Articolato e dettagliato l’intervento dell’europarlamentare Sergio Silvestris: “Proprio oggi è scaduto il termine per la presentazione degli emendamenti alla proposta del Commissario europeo all’Agricoltura Dacian Ciolos; a settembre inizierà la discussione e la votazione, entro novembre l’approvazione. Inizia quindi ora la fase più delicata, quella in cui è necessario avere chiaro quali modifiche suggerire, ciascuno secondo le esigenze del proprio territorio, perché i Paesi sono 27, ognuno con proprie caratteristiche e bisogni”.

“Abbiamo depositato centinaia di emendamenti- prosegue Silvestris- ora inizia il braccio di ferro. Ci attendono sfide importanti: la globalizzazione del mercato fa sì aumentare la domanda di prodotti agricoli ma a fronte di un calo dei prezzi con ampie oscillazioni. Come intervenire allora sul PAc, quale modello si adatta meglio alle nostre esigenze? Un modello che garantisca sostegno alla redditività delle imprese, aumenti la loro competitività, che tuteli qualità e valore della produzione”, sostiene Silvestris.

La proposta di Ciolos non convince affatto: “Il Commissario europeo all’Agricoltura propone di distribuire gli aiuti non più per titoli (ettari) ma in parti uguali a tutti (per esempio sia a chi possiede un pascolo che un uliveto). Noi invece diciamo: qual è la forza lavoro che sviluppa un ettaro di pascolo? Circa 2,5 giornate lavorative annue, mentre un uliveto 50 giornate. E’ necessario quindi prevedere dei criteri correttivi, che tengano conto delle giornate di lavoro prodotte, del diverso potere d’acquisto della moneta nei vari Stati e del prodotto lordo vendibile”.
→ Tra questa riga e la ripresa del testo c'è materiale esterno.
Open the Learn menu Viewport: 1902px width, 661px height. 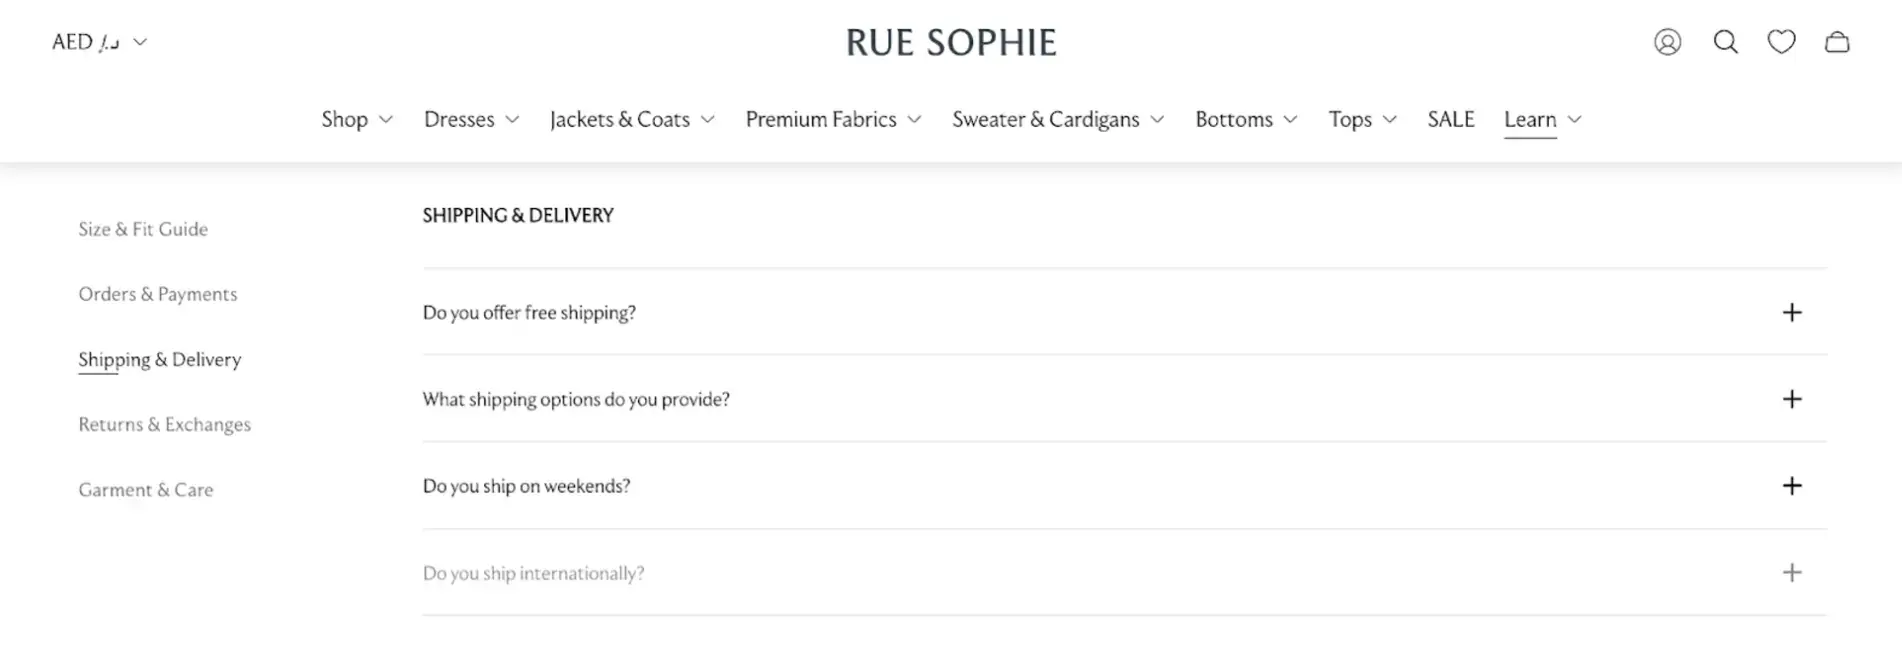tap(1541, 119)
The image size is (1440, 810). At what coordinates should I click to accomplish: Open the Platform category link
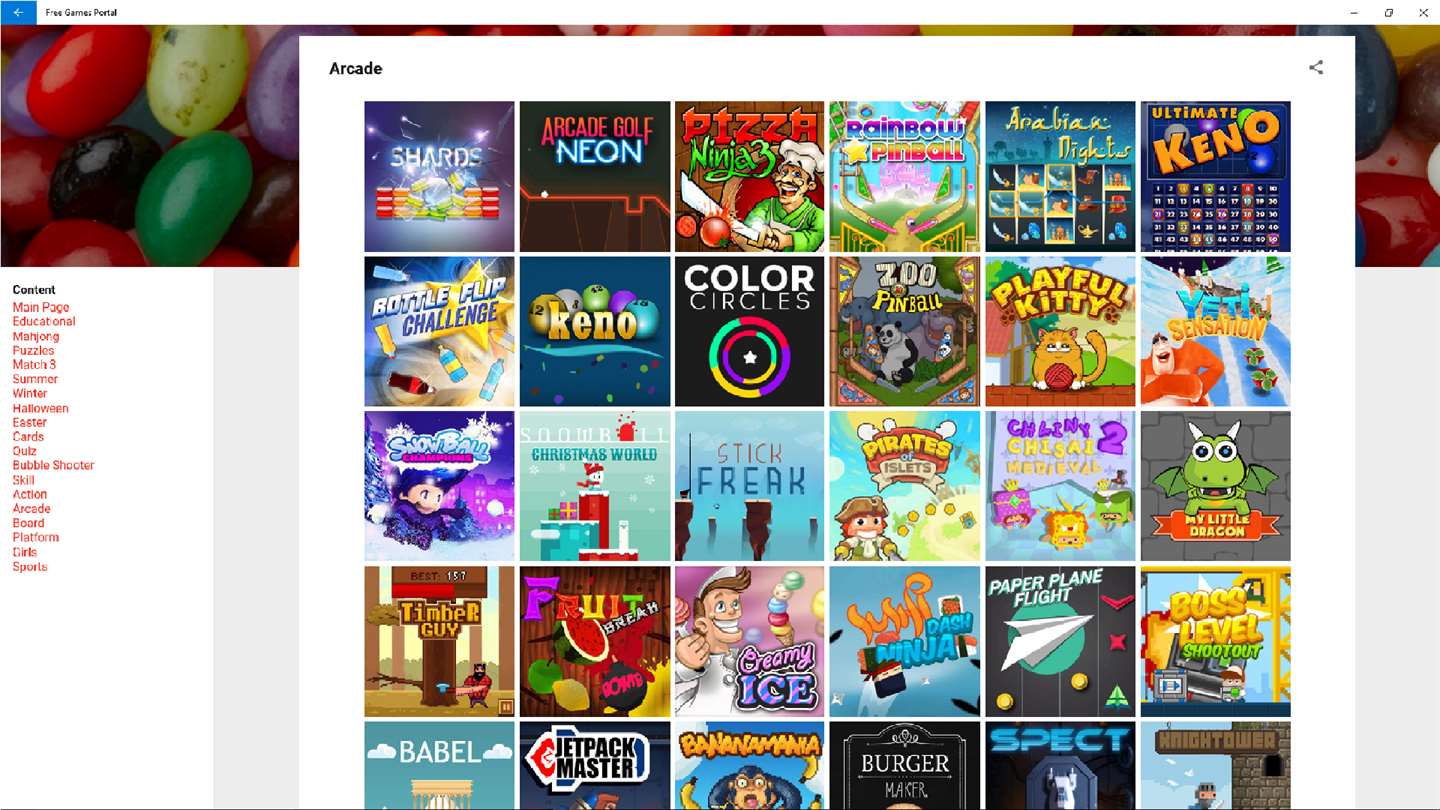(35, 537)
Altra nota dolente, la burocrazia: “Ci sono ancora troppi vincoli e oneri inutili per aprire un’azienda o avviare un’attività agricola. Sono necessari invece meccanismi più semplici e automatici”, dichiara Silvestris.

Ultimo capitolo, la competitività: “E’ inaccettabile che sul mercato entrino prodotti extra Ue senza pagare dazi. Va bene sostenere la primavera araba, purché questo non significhi condannare all’inverno i nostri agricoltori. Tuttavia, è anche vero che per essere più competitive le nostre aziende dovrebbero essere più solide, cioè più grandi. L’estensione media di un’azienda agricola italiana è pari a 2,4 ettari: in Spagna 12 ettari, in Germania 50 e in Francia 100. Bisogna quindi investire sui giovani agricoltori e sulla ricomposizione fondiaria”, conclude Silvestris.

“In gioco ci sono cifre importanti, 6.3 miliardi di euro che l’Unione europea ci mette a disposizione ogni anno. Il reddito delle aziende agricole è sostenuto per 1/4 dal PAC”, ricorda in conclusione Paolo De Castro. “Non possiamo permetterci di perdere questi soldi”.